(Rescheduled from April 30)
We have all heard of creative people who have blossomed during the isolated days of the pandemic. To that list we can now add Jon Hare, noted oceanographer and administrator, who spent the pandemic not only running The Fisheries in Woods Hole from his home, but also mastering the ancient art of haiku. He will give a reading at the Woods Hole Public Library on Saturday, May 21 at 2:30 PM.
He has recently produced an exquisite small (of course!) volume titled “through the magnolia: a haiku diary from March and April 2020”. In it he takes us chronologically through the early days of the pandemic. Each poem brings us a clear image from the natural world, parried by a human response, an action from the human world. Page after page, the images are striking.
The early poems rattle with responses to the COVID lock-down, to self-isolation, to depression, but always buoyed by nature’s beauty. Gradually as the book pages turn, Spring progresses and the poems become cheerier. The book’s beauty is what first strikes you. But it is the punch of the words that stays with you. The exquisite cover photograph on the small volume is of a flowering magnolia which seems the essence of Spring and invites you inside to read the words.
Librarian Jennifer Gaines says, “When I first read the book, I kept the Library copy beside my bed, right at hand, so I could have a shot of delight and beauty at all hours of the day and night, reveling in the natural beauty that Jon caught so perfectly. Now I have my own book, as Jon has printed copies and can offer them for sale.” There will be copies available at the library event.

◆ ◆ ◆ ◆

● Tasks to perform:
1. When will Jon Hare give his reading at the Woods Hole Public Library, according to the haiku reading announcement?
2. Reproduce word for word the part of the haiku reading announcement that begins at the words "(Rescheduled from April" and ends after "at 2:30 PM.".
3. Extend the announcement of Jon Hare's haiku reading past its final sentence.
The items come from a separate source and have no connection to the announcement.

◆ ◆ ◆ ◆

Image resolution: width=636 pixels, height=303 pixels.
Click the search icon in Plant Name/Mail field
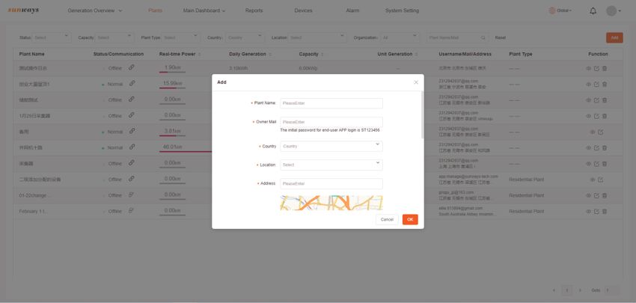pyautogui.click(x=483, y=37)

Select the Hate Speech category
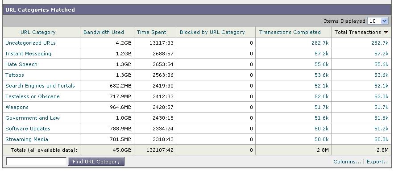click(x=21, y=64)
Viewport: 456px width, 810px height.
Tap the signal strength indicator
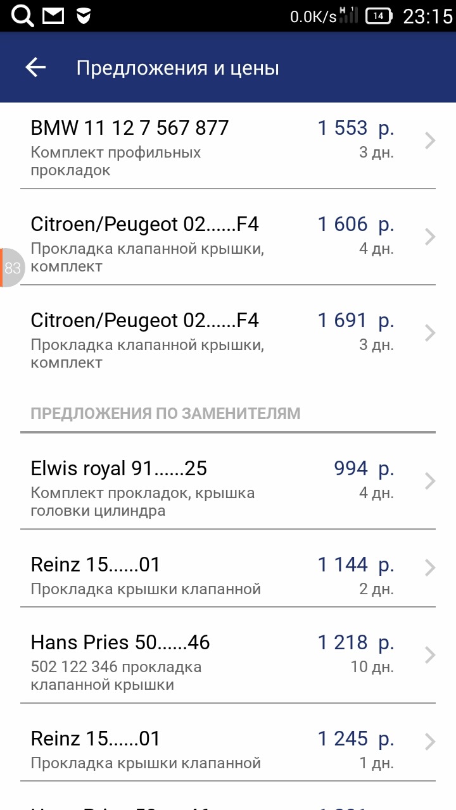(x=348, y=15)
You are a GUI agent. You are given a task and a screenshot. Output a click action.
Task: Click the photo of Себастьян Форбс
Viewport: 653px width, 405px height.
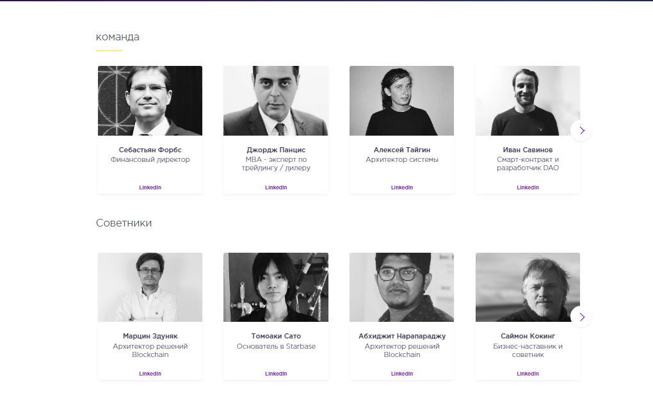coord(150,100)
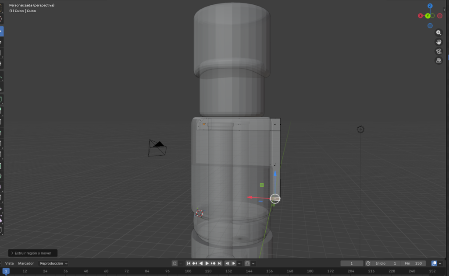Open the dropdown next to the frame-step buttons
This screenshot has width=449, height=276.
click(239, 263)
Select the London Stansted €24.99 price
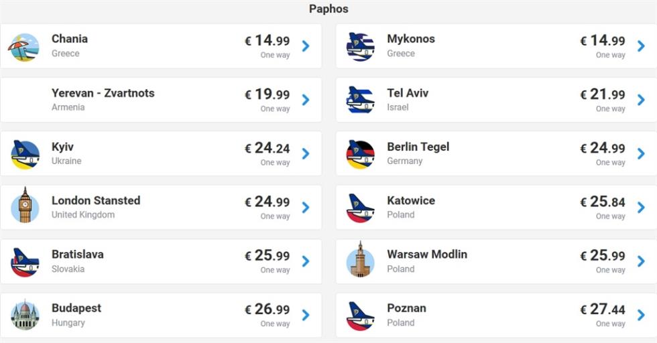657x343 pixels. [x=267, y=202]
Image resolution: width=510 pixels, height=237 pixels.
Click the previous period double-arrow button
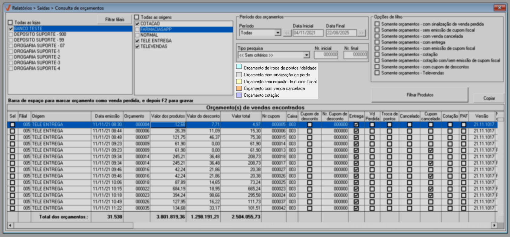[287, 33]
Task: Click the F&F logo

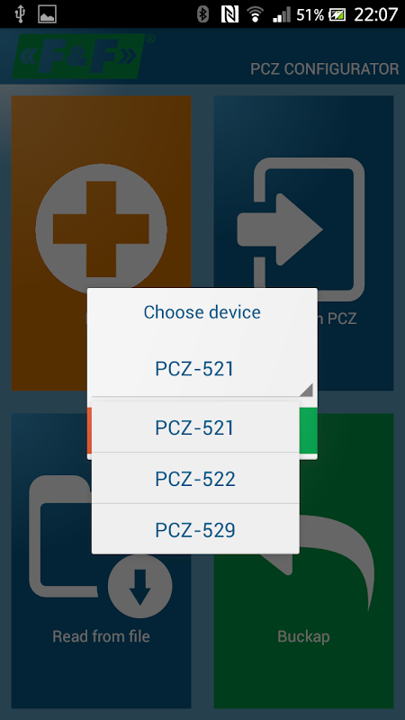Action: point(79,56)
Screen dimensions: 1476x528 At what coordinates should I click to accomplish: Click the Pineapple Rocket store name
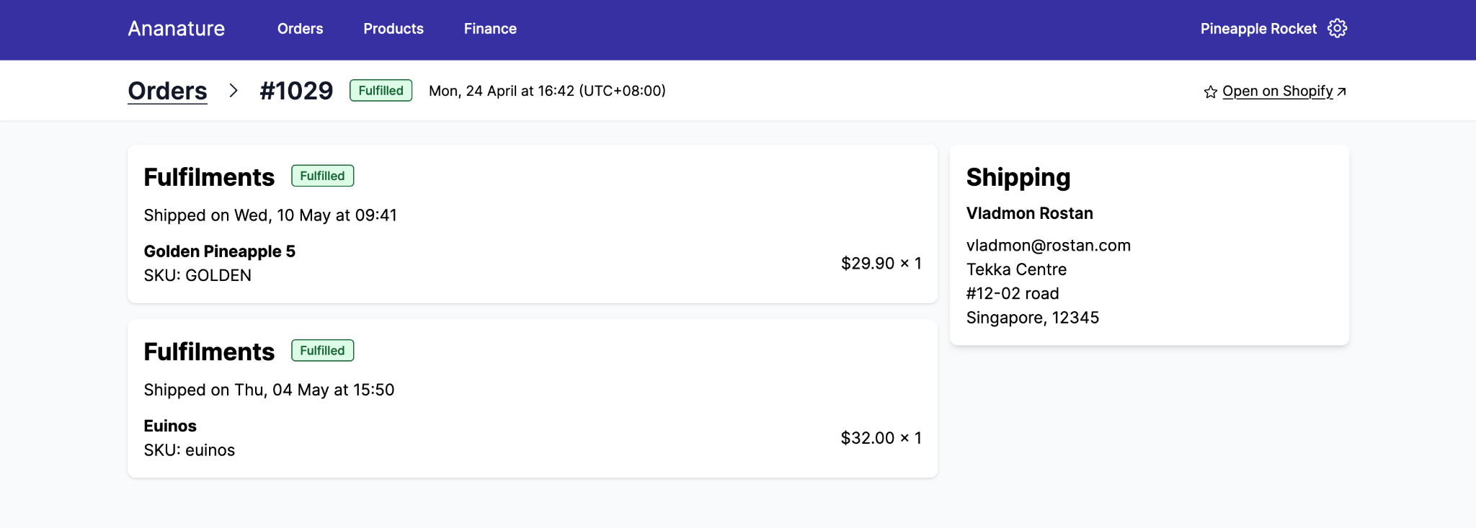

◆ ◆ ◆ ◆

● Answers below:
1. Saturday, May 21 at 2:30 PM.

2.
(Rescheduled from April 30)
We have all heard of creative people who have blossomed during the isolated days of the pandemic. To that list we can now add Jon Hare, noted oceanographer and administrator, who spent the pandemic not only running The Fisheries in Woods Hole from his home, but also mastering the ancient art of haiku. He will give a reading at the Woods Hole Public Library on Saturday, May 21 at 2:30 PM.

3.
Jon has been seriously working on the craft of haiku for eight years. He has taken classes with, and been mentored by, masters of the form Alan Summers and Stanford Forrester. In his talk at the Library, he will also describe the art of haiku, and how it has changed from its original strict form of the first line having 5 syllables, the second 7, and the third 5.
He has been published in several journals: bottle rockets, Frogpond, The Heron’s Nest, Ribbons, and others. It was an honor to have the book reviewed in Frogpond, the journal of the Haiku Society of America, and even more noteworthy to have it reviewed so favorably. Here is a quote from the book’s review: “Hare has penned a nice first book about a singular worldwide phenomenon as participant and witness. You don’t find the most hackneyed pandemic phrases here-in fact, none use the word “mask.” The author works more subtly, and our shared lived experience of Covid-19 provides context to remember just how unsettling the early days of the pandemic were, as in this poem:
A window box/ of spent jonquils/ closed café”
The review continues with even higher praise: “I found it intriguing to consider this book as an addition to New England journal writing (where Thoreau’s journal reigns supreme). I sensed a bit of Thoreau’s days in isolation at Walden in this haiku.”
Come to the Woods Hole Public Library on Saturday May 21 to hear this author read from his own poems and describe the process of writing haiku. For more information, call the Woods Hole Public Library at 508-548-8961 or email at firstname.lastname@example.org.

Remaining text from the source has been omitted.